Records from a dataset
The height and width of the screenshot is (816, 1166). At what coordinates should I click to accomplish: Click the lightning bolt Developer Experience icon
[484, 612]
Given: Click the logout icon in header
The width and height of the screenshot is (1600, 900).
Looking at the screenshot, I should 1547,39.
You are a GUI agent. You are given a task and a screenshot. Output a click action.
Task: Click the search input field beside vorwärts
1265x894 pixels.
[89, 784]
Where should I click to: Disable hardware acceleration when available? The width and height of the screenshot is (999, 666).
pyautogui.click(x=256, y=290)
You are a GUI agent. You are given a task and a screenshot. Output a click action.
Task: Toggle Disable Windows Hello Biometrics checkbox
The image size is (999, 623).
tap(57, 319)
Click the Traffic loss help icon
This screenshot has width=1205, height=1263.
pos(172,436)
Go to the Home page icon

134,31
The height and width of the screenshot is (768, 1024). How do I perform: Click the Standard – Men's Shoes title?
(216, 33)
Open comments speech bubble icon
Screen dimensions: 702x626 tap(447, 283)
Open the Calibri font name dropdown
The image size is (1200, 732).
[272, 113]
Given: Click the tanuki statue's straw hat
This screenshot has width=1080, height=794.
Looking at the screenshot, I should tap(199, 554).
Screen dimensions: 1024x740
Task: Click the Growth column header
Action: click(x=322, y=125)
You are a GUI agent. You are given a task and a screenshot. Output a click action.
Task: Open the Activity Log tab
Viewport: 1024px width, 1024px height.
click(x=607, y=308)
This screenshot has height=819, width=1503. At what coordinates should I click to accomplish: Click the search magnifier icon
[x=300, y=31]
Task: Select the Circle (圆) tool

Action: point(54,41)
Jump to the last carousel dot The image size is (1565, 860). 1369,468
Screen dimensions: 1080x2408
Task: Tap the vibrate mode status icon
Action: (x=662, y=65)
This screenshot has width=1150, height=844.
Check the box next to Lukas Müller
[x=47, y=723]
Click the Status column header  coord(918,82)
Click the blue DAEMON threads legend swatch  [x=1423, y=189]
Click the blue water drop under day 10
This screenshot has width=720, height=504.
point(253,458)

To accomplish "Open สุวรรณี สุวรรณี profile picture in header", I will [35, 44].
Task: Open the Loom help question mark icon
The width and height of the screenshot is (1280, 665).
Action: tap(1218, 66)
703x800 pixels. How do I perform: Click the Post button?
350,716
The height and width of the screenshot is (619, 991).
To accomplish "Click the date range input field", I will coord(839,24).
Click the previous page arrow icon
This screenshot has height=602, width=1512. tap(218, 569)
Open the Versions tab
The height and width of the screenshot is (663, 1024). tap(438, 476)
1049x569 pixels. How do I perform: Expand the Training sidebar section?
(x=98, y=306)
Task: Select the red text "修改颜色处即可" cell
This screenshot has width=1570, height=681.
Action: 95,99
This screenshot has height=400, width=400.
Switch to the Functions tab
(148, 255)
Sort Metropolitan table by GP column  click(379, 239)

(WHAT IS NEEDED) Lines above with "input" in them are the ones to copy.

(ANSWER BELOW)
Task: Click the search input field beside vorwärts
To accomplish "Click the date range input field", I will coord(839,24).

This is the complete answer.